* _WORK ORDER_: For this exercise, restate the data below with no change at all.

- - -

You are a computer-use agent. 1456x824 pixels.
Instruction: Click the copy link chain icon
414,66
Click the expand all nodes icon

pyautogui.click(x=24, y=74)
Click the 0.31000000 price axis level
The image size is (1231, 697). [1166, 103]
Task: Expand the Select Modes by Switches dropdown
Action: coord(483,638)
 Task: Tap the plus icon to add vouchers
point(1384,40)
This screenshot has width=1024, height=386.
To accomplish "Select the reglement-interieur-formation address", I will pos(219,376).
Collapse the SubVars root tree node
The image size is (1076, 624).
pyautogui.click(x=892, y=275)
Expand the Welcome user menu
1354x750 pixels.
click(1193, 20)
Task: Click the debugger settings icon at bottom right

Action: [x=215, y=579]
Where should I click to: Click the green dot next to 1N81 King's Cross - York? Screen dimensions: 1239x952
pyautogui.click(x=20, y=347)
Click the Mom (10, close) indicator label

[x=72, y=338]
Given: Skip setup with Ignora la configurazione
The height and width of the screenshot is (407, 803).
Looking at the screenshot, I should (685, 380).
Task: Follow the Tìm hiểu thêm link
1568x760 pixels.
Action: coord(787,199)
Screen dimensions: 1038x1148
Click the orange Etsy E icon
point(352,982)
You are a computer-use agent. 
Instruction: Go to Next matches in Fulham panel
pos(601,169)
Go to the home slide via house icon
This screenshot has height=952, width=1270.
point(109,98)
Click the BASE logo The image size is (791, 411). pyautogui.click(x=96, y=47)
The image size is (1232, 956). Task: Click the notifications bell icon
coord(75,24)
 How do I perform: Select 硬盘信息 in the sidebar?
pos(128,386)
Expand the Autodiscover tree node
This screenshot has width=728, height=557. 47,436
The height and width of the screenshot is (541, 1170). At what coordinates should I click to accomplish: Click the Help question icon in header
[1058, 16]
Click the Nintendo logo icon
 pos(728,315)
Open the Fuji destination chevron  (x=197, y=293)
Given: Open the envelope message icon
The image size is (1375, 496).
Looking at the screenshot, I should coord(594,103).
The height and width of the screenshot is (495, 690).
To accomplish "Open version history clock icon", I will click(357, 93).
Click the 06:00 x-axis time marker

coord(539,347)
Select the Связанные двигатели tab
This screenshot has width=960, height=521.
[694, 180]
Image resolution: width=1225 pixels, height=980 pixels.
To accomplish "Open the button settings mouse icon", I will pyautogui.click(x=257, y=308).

- - -

* _RESPONSE TO THIS TASK_:
You are a computer-use agent. 1456x824 pixels.
Instruction: Click the copy link chain icon
414,66
Click the expand all nodes icon

pyautogui.click(x=24, y=74)
Click the 0.31000000 price axis level
The image size is (1231, 697). [1166, 103]
Task: Expand the Select Modes by Switches dropdown
Action: coord(483,638)
 Task: Tap the plus icon to add vouchers
point(1384,40)
This screenshot has width=1024, height=386.
To accomplish "Select the reglement-interieur-formation address", I will pos(219,376).
Collapse the SubVars root tree node
The image size is (1076, 624).
pyautogui.click(x=892, y=275)
Expand the Welcome user menu
1354x750 pixels.
click(1193, 20)
Task: Click the debugger settings icon at bottom right

Action: [x=215, y=579]
Where should I click to: Click the green dot next to 1N81 King's Cross - York? Screen dimensions: 1239x952
pyautogui.click(x=20, y=347)
Click the Mom (10, close) indicator label

[x=72, y=338]
Given: Skip setup with Ignora la configurazione
The height and width of the screenshot is (407, 803).
Looking at the screenshot, I should (685, 380).
Task: Follow the Tìm hiểu thêm link
1568x760 pixels.
Action: coord(787,199)
Screen dimensions: 1038x1148
Click the orange Etsy E icon
point(352,982)
You are a computer-use agent. 
Instruction: Go to Next matches in Fulham panel
pos(601,169)
Go to the home slide via house icon
This screenshot has height=952, width=1270.
point(109,98)
Click the BASE logo The image size is (791, 411). pyautogui.click(x=96, y=47)
The image size is (1232, 956). Task: Click the notifications bell icon
coord(75,24)
 How do I perform: Select 硬盘信息 in the sidebar?
pos(128,386)
Expand the Autodiscover tree node
This screenshot has width=728, height=557. 47,436
The height and width of the screenshot is (541, 1170). At what coordinates should I click to accomplish: Click the Help question icon in header
[1058, 16]
Click the Nintendo logo icon
 pos(728,315)
Open the Fuji destination chevron  (x=197, y=293)
Given: Open the envelope message icon
The image size is (1375, 496).
Looking at the screenshot, I should coord(594,103).
The height and width of the screenshot is (495, 690).
To accomplish "Open version history clock icon", I will click(357, 93).
Click the 06:00 x-axis time marker

coord(539,347)
Select the Связанные двигатели tab
This screenshot has width=960, height=521.
[694, 180]
Image resolution: width=1225 pixels, height=980 pixels.
To accomplish "Open the button settings mouse icon", I will pyautogui.click(x=257, y=308).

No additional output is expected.